> **Requirements**:
1. Copy the Shadowing overview starting with "Topic data: All" and going on through "rapid application recovery.", renaming "Schema Registry" to "Schema Catalog" wherever it occurs.
2. Write the next part of the Shadowing overview, picking up after its last sentence.

> **Text extract**:
────────────────────
Collapse

Shadowing Overview

This feature requires an enterprise license. To get a trial license key or extend your trial period, generate a new trial license key. To purchase a license, contact Redpanda Sales.

If Redpanda has enterprise features enabled and it cannot find a valid license, restrictions apply.

Shadowing is Redpanda’s enterprise-grade disaster recovery solution that establishes asynchronous, offset-preserving replication between two distinct Redpanda clusters. A cluster is able to create a dedicated client that continuously replicates source cluster data, including offsets, timestamps, and cluster metadata. This creates a read-only shadow cluster that you can quickly failover to handle production traffic during a disaster. Shadowing keeps data flowing, even during regional outages.

See Failover Runbook for immediate step-by-step disaster procedures.

Unlike traditional replication tools that re-produce messages, Shadowing copies data at the byte level, ensuring shadow topics contain identical copies of source topics with preserved offsets and timestamps.

Shadowing replicates:

Topic data: All records with preserved offsets and timestamps
Topic configurations: Partition counts, retention policies, and other topic properties
Consumer group offsets: Enables seamless consumer resumption after failover
Access control lists (ACLs): User permissions and security policies
Schema Registry data: Schema definitions and compatibility settings

How Shadowing fits into disaster recovery

Shadowing addresses enterprise disaster recovery requirements driven by regulatory compliance and business continuity needs. Organizations typically want to minimize both recovery time objective (RTO) and recovery point objective (RPO), and Shadowing asynchronous replication helps you achieve both goals by reducing data loss during regional outages and enabling rapid application recovery.

The architecture follows an active-passive pattern. The source cluster processes all production traffic while the shadow cluster remains in read-only mode, continuously receiving updates. If a disaster occurs, you can failover the shadow topics, making them fully writable. At that point, you can redirect your applications to the shadow cluster, which becomes the new production cluster.

To avoid a split-brain scenario after failover, ensure that all clients are reconfigured to point to the shadow cluster before resuming write activity.

Shadowing complements Redpanda’s existing availability and recovery capabilities. High availability actively protects your day-to-day operations, handling reads and writes seamlessly during node or availability zone failures within a region. Shadowing is your safety net for catastrophic regional disasters. While Whole Cluster Restore provides point-in-time recovery from Tiered Storage, Shadowing delivers near real-time, cross-region replication for mission-critical applications that require rapid failover with minimal data loss.

Limitations

Shadowing for disaster recovery currently has the following limitations:

Shadowing is designed for active-passive disaster recovery scenarios. Each shadow cluster can maintain only one shadow link.
Shadowing operates exclusively in asynchronous mode and doesn’t support active-active configurations. This means there will always be some replication lag.
────────────────────
Text and element pointing rows:
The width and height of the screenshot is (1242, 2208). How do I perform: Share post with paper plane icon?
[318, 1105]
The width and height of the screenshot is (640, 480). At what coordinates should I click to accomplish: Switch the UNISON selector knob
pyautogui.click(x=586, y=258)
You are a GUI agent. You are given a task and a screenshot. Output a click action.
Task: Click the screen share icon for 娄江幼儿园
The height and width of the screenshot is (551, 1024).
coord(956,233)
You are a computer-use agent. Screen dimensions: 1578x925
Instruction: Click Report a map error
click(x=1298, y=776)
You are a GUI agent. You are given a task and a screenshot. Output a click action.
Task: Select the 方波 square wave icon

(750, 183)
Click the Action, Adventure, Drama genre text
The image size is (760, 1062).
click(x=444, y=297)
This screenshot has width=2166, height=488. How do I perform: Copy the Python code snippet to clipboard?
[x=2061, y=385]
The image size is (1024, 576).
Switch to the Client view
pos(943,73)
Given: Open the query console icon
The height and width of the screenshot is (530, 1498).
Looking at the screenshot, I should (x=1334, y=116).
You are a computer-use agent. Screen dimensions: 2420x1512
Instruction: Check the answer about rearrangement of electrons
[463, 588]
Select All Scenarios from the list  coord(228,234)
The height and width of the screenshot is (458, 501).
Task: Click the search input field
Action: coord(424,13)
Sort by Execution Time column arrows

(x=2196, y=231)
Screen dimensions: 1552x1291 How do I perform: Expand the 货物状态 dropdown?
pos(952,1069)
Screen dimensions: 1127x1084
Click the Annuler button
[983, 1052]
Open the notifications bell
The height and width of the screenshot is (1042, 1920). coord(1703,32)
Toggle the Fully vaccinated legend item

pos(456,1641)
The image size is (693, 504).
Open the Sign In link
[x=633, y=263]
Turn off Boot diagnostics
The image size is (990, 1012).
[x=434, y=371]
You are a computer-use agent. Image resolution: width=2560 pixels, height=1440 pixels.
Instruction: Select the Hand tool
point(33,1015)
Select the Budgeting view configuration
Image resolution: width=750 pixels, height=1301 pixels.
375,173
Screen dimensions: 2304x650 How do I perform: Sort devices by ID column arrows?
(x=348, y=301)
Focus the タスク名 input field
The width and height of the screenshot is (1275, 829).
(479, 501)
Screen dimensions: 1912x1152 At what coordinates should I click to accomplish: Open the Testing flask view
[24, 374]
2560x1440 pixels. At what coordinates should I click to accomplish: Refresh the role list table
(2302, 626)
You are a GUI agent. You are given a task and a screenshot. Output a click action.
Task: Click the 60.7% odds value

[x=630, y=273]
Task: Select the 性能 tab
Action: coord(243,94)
────────────────────
> **Responses to the tasks**:
1.
Topic data: All records with preserved offsets and timestamps
Topic configurations: Partition counts, retention policies, and other topic properties
Consumer group offsets: Enables seamless consumer resumption after failover
Access control lists (ACLs): User permissions and security policies
Schema Catalog data: Schema definitions and compatibility settings

How Shadowing fits into disaster recovery

Shadowing addresses enterprise disaster recovery requirements driven by regulatory compliance and business continuity needs. Organizations typically want to minimize both recovery time objective (RTO) and recovery point objective (RPO), and Shadowing asynchronous replication helps you achieve both goals by reducing data loss during regional outages and enabling rapid application recovery.

2.
Data transforms are not supported on shadow clusters while Shadowing is active. Writing to shadow topics is blocked.
During a disaster, audit log history from the source cluster is lost, though the shadow cluster begins generating new audit logs immediately after the failover.
After you failover shadow topics, automatic fallback to the original source cluster is not supported.

Shadow link tasks

Shadow linking operates through specialized tasks that handle different aspects of replication. If you use a shadow-config.yaml configuration file to create the shadow link, each task corresponds to a section in the file. Tasks run continuously to maintain synchronization with the source cluster.

Source Topic Sync
Consumer Group Shadowing
Security Migrator

The Source Topic Sync task manages topic discovery and metadata synchronization. This task periodically queries the source cluster to discover available topics, applies your configured topic filters to determine which topics should become shadow topics, and synchronizes topic properties between clusters.

The task is controlled by the topic_metadata_sync_options section in the configuration file. It includes:

Auto-creation filters: Determines which source topics automatically become shadow topics
Property synchronization: Controls which topic properties replicate from source to shadow
Starting offset: Sets where new shadow topics begin replication (earliest, latest, or timestamp-based)
Sync interval: How frequently to check for new topics and property changes

When this task discovers a new topic that matches your filters, it creates the corresponding shadow topic and begins replication from your configured starting offset.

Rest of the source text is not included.